# [Exercise details]
Could you retype exactly the lines running from the line with "Copy the diagram with the copy icon" to the end of the data, both included, and nothing else?

━━━ Data section

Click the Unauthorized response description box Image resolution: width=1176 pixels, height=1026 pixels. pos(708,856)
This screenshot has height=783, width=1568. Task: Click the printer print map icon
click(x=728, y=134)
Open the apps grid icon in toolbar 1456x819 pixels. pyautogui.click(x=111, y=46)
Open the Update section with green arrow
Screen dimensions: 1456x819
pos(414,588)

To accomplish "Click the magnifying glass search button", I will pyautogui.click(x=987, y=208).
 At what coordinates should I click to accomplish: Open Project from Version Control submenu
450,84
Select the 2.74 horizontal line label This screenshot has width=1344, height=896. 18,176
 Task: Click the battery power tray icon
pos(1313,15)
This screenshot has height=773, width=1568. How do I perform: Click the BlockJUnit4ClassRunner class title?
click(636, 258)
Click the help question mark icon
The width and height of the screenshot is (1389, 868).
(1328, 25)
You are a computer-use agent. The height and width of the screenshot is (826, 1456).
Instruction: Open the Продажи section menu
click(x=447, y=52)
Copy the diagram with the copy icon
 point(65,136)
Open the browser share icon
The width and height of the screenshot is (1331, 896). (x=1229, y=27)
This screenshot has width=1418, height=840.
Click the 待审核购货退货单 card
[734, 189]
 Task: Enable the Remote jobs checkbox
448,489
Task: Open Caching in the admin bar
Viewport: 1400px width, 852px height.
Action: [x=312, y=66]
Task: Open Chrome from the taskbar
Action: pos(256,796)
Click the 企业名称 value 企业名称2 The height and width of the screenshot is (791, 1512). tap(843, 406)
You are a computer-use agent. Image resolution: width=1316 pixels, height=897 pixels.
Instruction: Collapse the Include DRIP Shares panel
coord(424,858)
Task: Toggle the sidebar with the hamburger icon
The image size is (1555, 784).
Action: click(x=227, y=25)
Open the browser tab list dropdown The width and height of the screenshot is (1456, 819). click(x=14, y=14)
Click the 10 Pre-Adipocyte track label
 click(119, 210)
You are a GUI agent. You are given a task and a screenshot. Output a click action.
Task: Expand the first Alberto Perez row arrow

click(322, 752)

━━━━━━

# [Written response]
Copy the diagram with the copy icon
 point(65,136)
Open the browser share icon
The width and height of the screenshot is (1331, 896). (x=1229, y=27)
This screenshot has width=1418, height=840.
Click the 待审核购货退货单 card
[734, 189]
 Task: Enable the Remote jobs checkbox
448,489
Task: Open Caching in the admin bar
Viewport: 1400px width, 852px height.
Action: [x=312, y=66]
Task: Open Chrome from the taskbar
Action: pos(256,796)
Click the 企业名称 value 企业名称2 The height and width of the screenshot is (791, 1512). tap(843, 406)
You are a computer-use agent. Image resolution: width=1316 pixels, height=897 pixels.
Instruction: Collapse the Include DRIP Shares panel
coord(424,858)
Task: Toggle the sidebar with the hamburger icon
The image size is (1555, 784).
Action: click(x=227, y=25)
Open the browser tab list dropdown The width and height of the screenshot is (1456, 819). click(x=14, y=14)
Click the 10 Pre-Adipocyte track label
 click(119, 210)
You are a GUI agent. You are given a task and a screenshot. Output a click action.
Task: Expand the first Alberto Perez row arrow

click(322, 752)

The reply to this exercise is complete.